_本文_

◆ ◆ ◆ ◆ ◆ ◆ ◆

私達は運よく対向車には遭わないまま、トンネルを抜ける事が出来た。トンネルの半ば辺りには左側に自動車3・4台は駐車出来るかもしれない、と思われる退避スペースが在った。
 
しかしこのスペースにたどり着く前に対向車に遭遇したら、そのまま後ろ向きで来た道に向かって走行しなければならないと考えると、対向車に出くわさなくて良かった、とつくずくそう思った。
 
 
1㎞程のトンネルを抜けると、眼前に流れの速い川が現れた「気田川」であった。先ほどの気田川の上流である。
周囲は山が間近に迫っていてその山の間を縫うように川が流れており、その川が侵食したエリアに沿う形で、県道389号線が信州長野との県境の南アルプスに向かって、延びていたのである。
 
私が「大時」地区の県道と同じ番号であることを確認すると小澤さんは、この県道389号線は森町辺りから尾根に沿うように造られた道路で、「信州街道」の裏街道の様な位置づけだったのではないかと言い、かつての修験者達の道だったのかもしれないと仮説を述べた。
 
殆ど人家の無い川沿いの県道を溯って行くと、小澤さんが、
「実はですね立花さん。立花さんにぜひとも見せたい「岩石の塊」というか「石舞台」の様に巨岩が集まってる場所があるんですよ。これから行く勝坂の集落の入り口と云って良い場所なんですけどね・・。
 
『勝坂八幡神社』にももちろんご案内しますけども、その巨岩の集積もぜひ見てもらって、立花さんの感想というかご意見というかを聞いてみたいと、そう思いましてね・・」と話し始めた。
 
「ほう!巨岩の集積ですか・・。石舞台のようでもあると・・」私がそう言って関心を示すと、小澤さんは大きく肯きながら、
「これは全くの閃きなんですが、先ほど来の南宮神社と甲州金山衆でしたか、黒川衆でしたかその石垣や石組の高度な技術を持った土木集団と言いますか、その人達の話を聞いていてひょっとして彼らに関係した石の構造物かも知れない・・。
とまぁそんな風にちょっと思いましてね・・」そう言って、小澤さんは黒川衆の関係した石の構造物であるかもしれないと、インスピレーションしたことを打ち明けた。
 
「そうですか、それは楽しみですね・・」私はそう言って、これから小澤さんが案内してくれるという、勝坂の集落入り口に在る巨岩の集積への期待感を高めていった。

◆ ◆ ◆ ◆ ◆ ◆ ◆

_練習問題_
1 > 本文から、「しかしこのスペースにたどり着」を含む語句で始まり「ましてね・・」と話し始めた。」で終わる部分を、一字も変えずに書き写せ。
2 > 本文について、次の問いに答えよ。
(a) 抜けたトンネルの長さはおよそどれくらいか。
(b) トンネルの半ば辺りにあった退避スペースには、自動車が何台ほど駐車できると思われたか。
(c) 小澤さんによると、勝坂の集落の入り口と言ってよい場所には何があるか。
3 > 本文の「私が「大時」地区の県道と同じ番号であることを確認すると」で始まる段落を、要点を残して箇条書きにまとめよ。

_提供資料_
◆ ◆ ◆ ◆ ◆ ◆ ◆

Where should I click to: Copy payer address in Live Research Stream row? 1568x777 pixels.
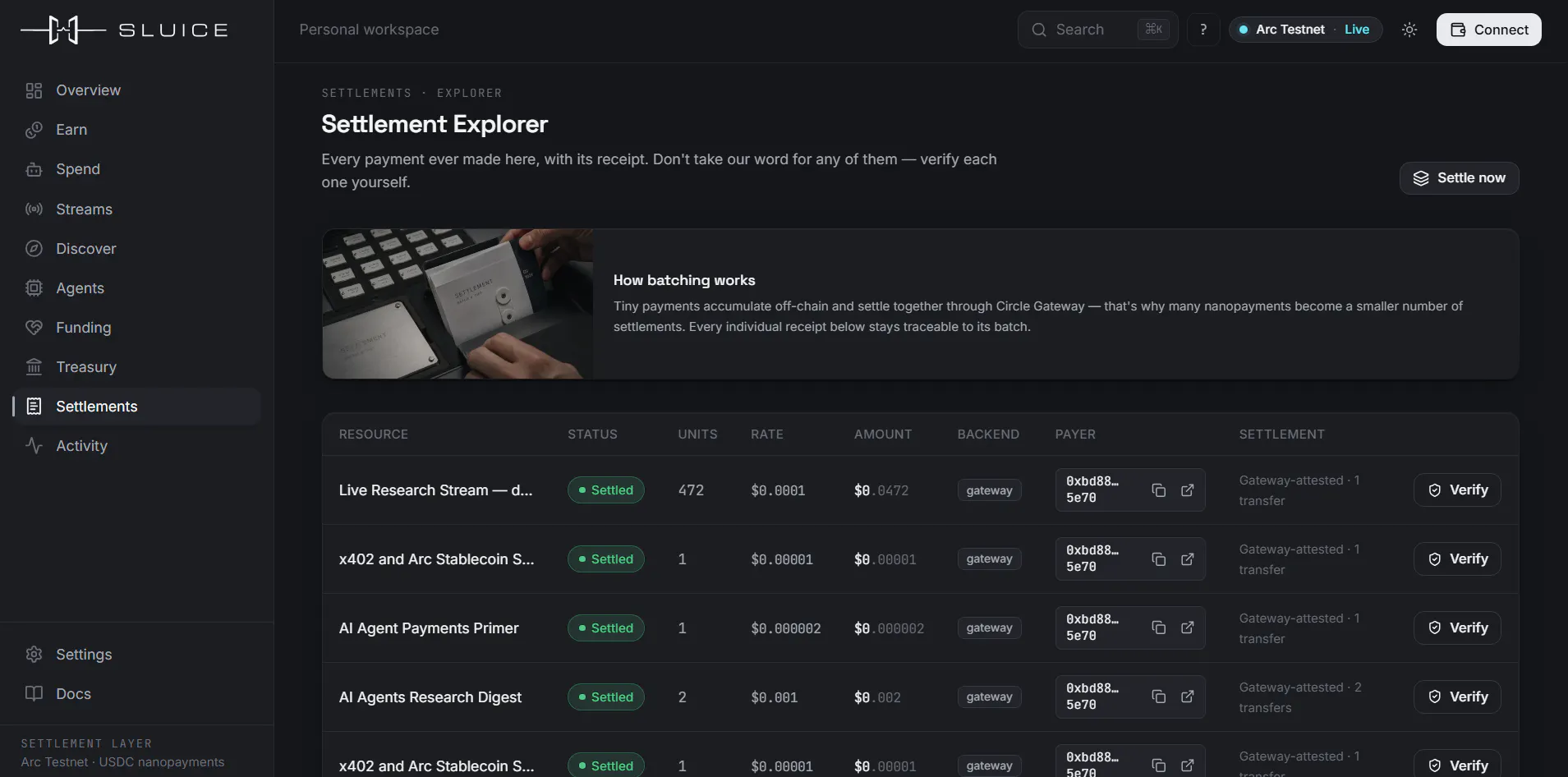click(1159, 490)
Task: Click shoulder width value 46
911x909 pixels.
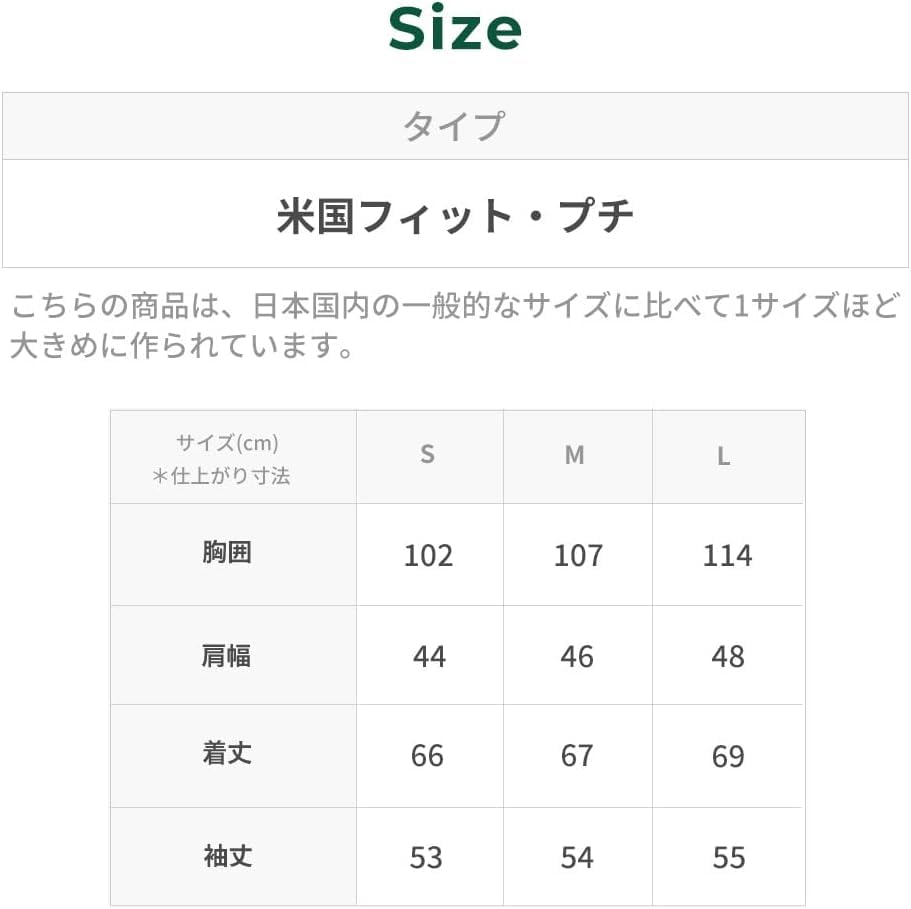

◆ ◆ ◆ ◆ ◆ ◆ ◆

_各問の解答_
1 >
しかしこのスペースにたどり着く前に対向車に遭遇したら、そのまま後ろ向きで来た道に向かって走行しなければならないと考えると、対向車に出くわさなくて良かった、とつくずくそう思った。
 
 
1㎞程のトンネルを抜けると、眼前に流れの速い川が現れた「気田川」であった。先ほどの気田川の上流である。
周囲は山が間近に迫っていてその山の間を縫うように川が流れており、その川が侵食したエリアに沿う形で、県道389号線が信州長野との県境の南アルプスに向かって、延びていたのである。
 
私が「大時」地区の県道と同じ番号であることを確認すると小澤さんは、この県道389号線は森町辺りから尾根に沿うように造られた道路で、「信州街道」の裏街道の様な位置づけだったのではないかと言い、かつての修験者達の道だったのかもしれないと仮説を述べた。
 
殆ど人家の無い川沿いの県道を溯って行くと、小澤さんが、
「実はですね立花さん。立花さんにぜひとも見せたい「岩石の塊」というか「石舞台」の様に巨岩が集まってる場所があるんですよ。これから行く勝坂の集落の入り口と云って良い場所なんですけどね・・。
 
『勝坂八幡神社』にももちろんご案内しますけども、その巨岩の集積もぜひ見てもらって、立花さんの感想というかご意見というかを聞いてみたいと、そう思いましてね・・」と話し始めた。

2 >
(a) 1㎞程
(b) 3・4台
(c) 「石舞台」の様に巨岩が集まっている場所

3 >
・県道389号線は「大時」地区の県道と同じ番号である。
・小澤さんによると、この県道は森町辺りから尾根に沿うように造られた道路である。
・「信州街道」の裏街道の様な位置づけだったのではないか、と小澤さんは言った。
・かつての修験者達の道だったのかもしれない、という仮説も小澤さんは述べた。